Functional image preprocessing

Preprocessing of imaging data was performed using the Data Processing Assistant for Resting-State fMRI (DPABI_V3.0, http://restfmri.net/forum/DPABI) toolbox, which is based on Statistical Parametric Mapping (SPM12, https://www.fil.ion.ucl.ac.uk/spm/) software [49]. The first 10 images of the rs-fMRI data were excluded for each participant to ensure steady-state longitudinal magnetization. The remaining 200 images were first slice-time corrected and then were realigned to the first image for correcting for inter-TR head motion. This realignment correction provided a record of the head motion within the rs-fMRI scan. All participants should have no more than 2 mm maximum displacement in any plane, 2° of angular motion as well as 0.2 mm in the mean frame-wise displacement (FD) [50]. Individual T1 structural images were segmented into 3 parts (i.e., white matter, gray matter, and cerebrospinal fluid) using the segmentation toolbox. Then, the DARTEL toolbox was used to create a study-specific template for accurate normalization. Next, the resting-state functional images were co-registered to the structural images and transformed into the standard Montreal Neurological Institute (MNI) space, resliced to a voxel size of 3 × 3 × 3 mm³ resolution and smoothened using a 6 mm full width at half maximum (FWHM) Gaussian kernel. The data were removed the linear trend and passed through the band-pass filter of 0.01–0.1 Hz. Finally, several nuisance covariates and their temporal derivatives were regressed out from each voxel’s time course, including the signals of the brain global mean, white matter, and cerebrospinal fluid, as well as the Friston-24 parameters of head motion.

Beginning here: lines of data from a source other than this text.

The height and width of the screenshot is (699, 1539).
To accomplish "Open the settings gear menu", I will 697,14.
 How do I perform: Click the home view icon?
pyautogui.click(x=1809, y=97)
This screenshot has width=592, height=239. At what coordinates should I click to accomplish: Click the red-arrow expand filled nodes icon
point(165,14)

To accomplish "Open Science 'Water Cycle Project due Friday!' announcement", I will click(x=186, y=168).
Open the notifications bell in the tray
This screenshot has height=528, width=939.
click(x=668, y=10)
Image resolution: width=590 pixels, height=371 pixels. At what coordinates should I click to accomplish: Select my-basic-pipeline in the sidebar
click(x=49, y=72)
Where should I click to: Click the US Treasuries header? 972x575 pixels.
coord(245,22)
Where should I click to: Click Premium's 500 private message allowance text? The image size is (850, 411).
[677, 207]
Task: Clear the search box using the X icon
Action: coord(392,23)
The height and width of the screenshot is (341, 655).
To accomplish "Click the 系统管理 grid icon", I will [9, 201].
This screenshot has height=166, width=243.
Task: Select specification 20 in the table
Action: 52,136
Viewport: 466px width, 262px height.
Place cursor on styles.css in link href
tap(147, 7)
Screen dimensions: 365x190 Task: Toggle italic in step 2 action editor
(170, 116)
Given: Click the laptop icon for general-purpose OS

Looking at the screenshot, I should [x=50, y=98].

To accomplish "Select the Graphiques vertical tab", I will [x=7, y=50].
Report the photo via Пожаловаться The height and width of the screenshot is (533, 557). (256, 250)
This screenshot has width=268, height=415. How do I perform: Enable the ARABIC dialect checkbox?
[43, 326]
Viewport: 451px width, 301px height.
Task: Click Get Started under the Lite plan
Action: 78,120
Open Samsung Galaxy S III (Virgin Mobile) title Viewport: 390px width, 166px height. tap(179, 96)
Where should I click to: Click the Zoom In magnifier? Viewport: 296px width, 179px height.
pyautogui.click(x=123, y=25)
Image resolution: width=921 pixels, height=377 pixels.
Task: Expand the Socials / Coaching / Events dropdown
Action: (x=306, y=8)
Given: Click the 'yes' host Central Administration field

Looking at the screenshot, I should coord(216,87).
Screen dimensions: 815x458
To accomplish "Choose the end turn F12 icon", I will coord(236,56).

FC analysis of hippocampus and hippocampal subregions

Following previous studies [51], seed-based FC analyses were performed using the DPABI. For the segmentation of the hippocampus’s subregion, we used the template from the Anatomy toolbox’s cytoarchitectonic probabilistic maps, which were originally created from 10 post-mortem brains [24, 52]. Moreover, for each subject, the preprocessed data were registered to MNI standard space (created from 152 individual Brains) [53], and the masks of hippocampus for group FC analysis were also extracted based on MNI standard space. Each hippocampus was segmented into 7 subregions: CA1, CA2, CA3, DG, EC, HATA, and Subc (Fig. 1A). Seed-based FC analyses were conducted for the left and right whole hippocampus and their subfields separately (8 paired seeds in total including bilateral hippocampus, CA1, CA2, CA3, DG, EC, HATA, and Subc) using the DPABI toolbox. To generate individual rs-FC maps, bivariate correlations were calculated between the mean time series of each seed masks and the time series of each voxel in the whole brain. The subject-level correlation maps were converted into z-value maps by Fisher’s r-to-z transform to improve the normality. For all the subjects, 14 z-score maps that represent the intrinsic FC of the 14 hippocampus masks were finally obtained.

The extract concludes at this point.